RNA sequencing (RNA-Seq) and differential expression analysis

Cdh5-CreER::Tak1fl/fl mice and their littermate control mice at the age of 12–14 weeks were treated with one dose of tamoxifen (700 mg/kg b.w.) via intraperitoneal injection (i.p.). The cerebral cortex was freshly collected on dpi7 for total RNA extraction (RNeasy Mini kit, Qiagen #74104). RNAseq library was prepared by DNA SMART ChIP Seq Kit (TAKARA #101617). RNA Sequencing was performed on Illumina NextSeq 500 desktop Next Generation Sequencing (NGS) system. Sequencing reads were aligned to the mouse reference genome GENCODE Version M9. Differentially expressed genes were identified by normalized ratio of Reads Per Kilobase of transcript per million mapped reads (RPKM) between the Tak1 CKO and littermate control mice.

Fastp65 was recruited to low-quality reads and adaptor trimming with a default setting66 (http://www.usadellab.org/cms/?page=trimmomatic). Cleaned reads were mapped to the ensembl mouse reference genome GRCm38.p6 (http://asia.ensembl.org/Mus_musculus/ Info/Index) using STAR alignment software67. The mapped reads were counted to genes using featureCounts (http://subread.sourceforge.net/). Differential expression analysis was performed using DESeq2 (https://bioconductor.org/packages/release/bioc/html/DESeq2.html) with a cutoff of FDR < 0.05 and abs (log2FC)>1. Volcano plot, Scatter plotting, and heatmaps were generated using R packages (ggplot2; pheatmap) implemented in R Studio.
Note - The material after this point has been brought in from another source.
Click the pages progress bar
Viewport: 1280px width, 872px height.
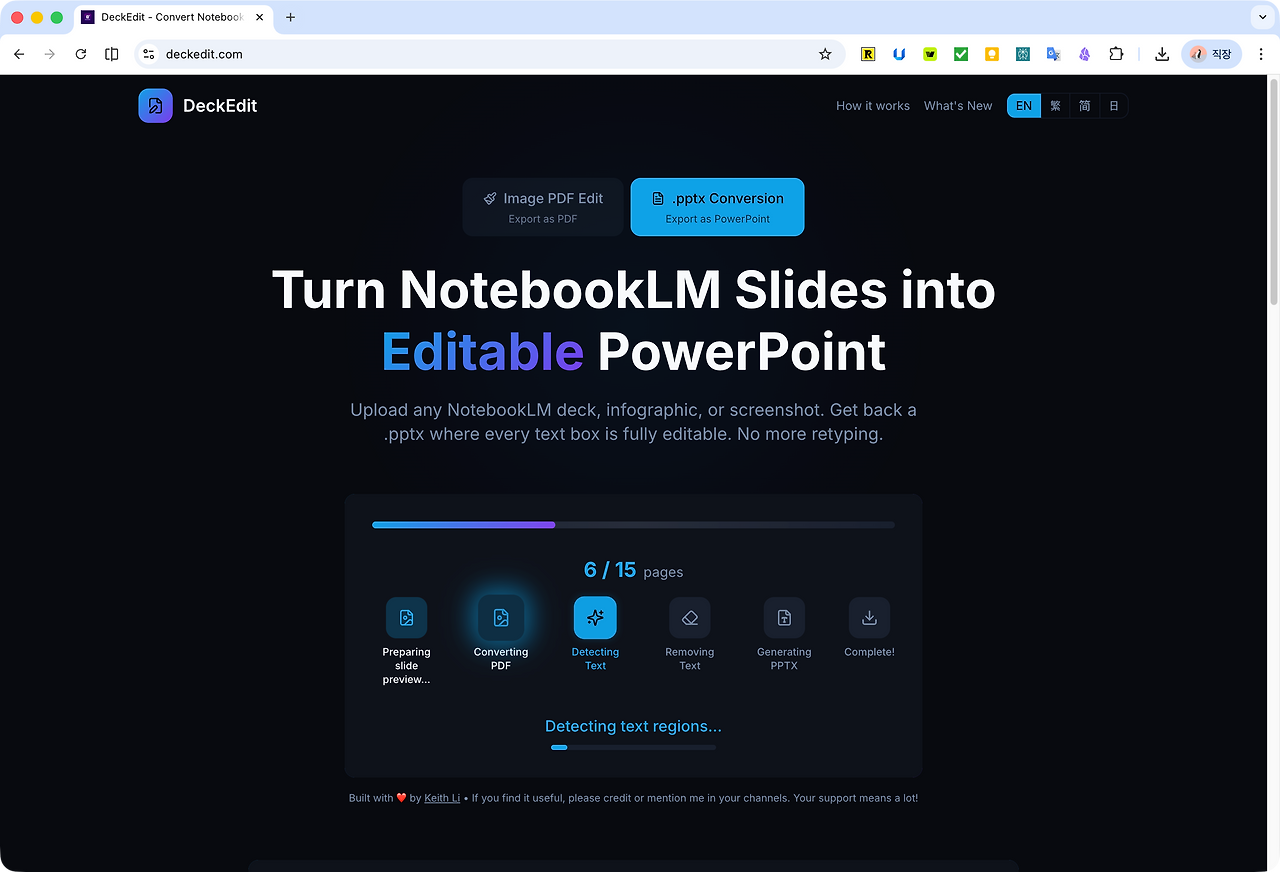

Volcano plot representing significantly up- and down-regulated genes. Padj, adjusted p value. The thresholds are FC > 2 and Padj (FDR) < 0.05 for Ctrl (n = 4 mice) and Tak1 CKO (n = 4 mice). Up-regulated and down-regulated genes are highlighted in pink and light blue, respectively; black vertical lines highlight FC of −1.5 and 1.5, while black horizontal lines represent a Padj of 0.05 (Fig. 8).

GO and KEGG enrichment analysis

Functional enrichment in GO terms (Cellular Component; Biological Process; Molecular Function) of differential expression genes (FDR < 0.05 & |FC|>2) was performed using the clusterProfiler R package68, setting a q value threshold of 0.05 for statistical significance.

GSEA analysis

The mechanisms underlying the relationship between blood vascular regression and neuron activity depression were explored with GSEA69. For gene set enrichment analysis (GSEA), we generated a KEGG_2019_Mouse geneset based on a database file from Enrichr online library (https://amp.pharm.mssm.edu/Enrichr/)70. Genes were pre-ranked through the metrics algorithm (we applied sign of log fold change * -log10(p-value [not adjusted p-val)]; statistical result of DESeq2. Pre-ranked (.rnk) file and custom geneset were used as input for GSEA v4.0.3 (https://www.gsea-msigdb.org/gsea/index.jsp). The number of permutations was set at 1000 and enrichment statistics were set at “weighted”. For the general significance threshold, false discovery rate (FDR) q-val <0.25 and |NES | > 1.5 were considered as significant enrichment.

Statistics and reproducibility

All quantitative data were analyzed using Imaris 10.0 and GraphPad Prism 9.0. Differences between the two groups were assessed using two-tailed paired or unpaired Student’s t-tests. Data are presented as mean ± SEM. Statistical significance was defined as follows unless otherwise specified: *, p < 0.05; **, p < 0.01; ***, p < 0.005.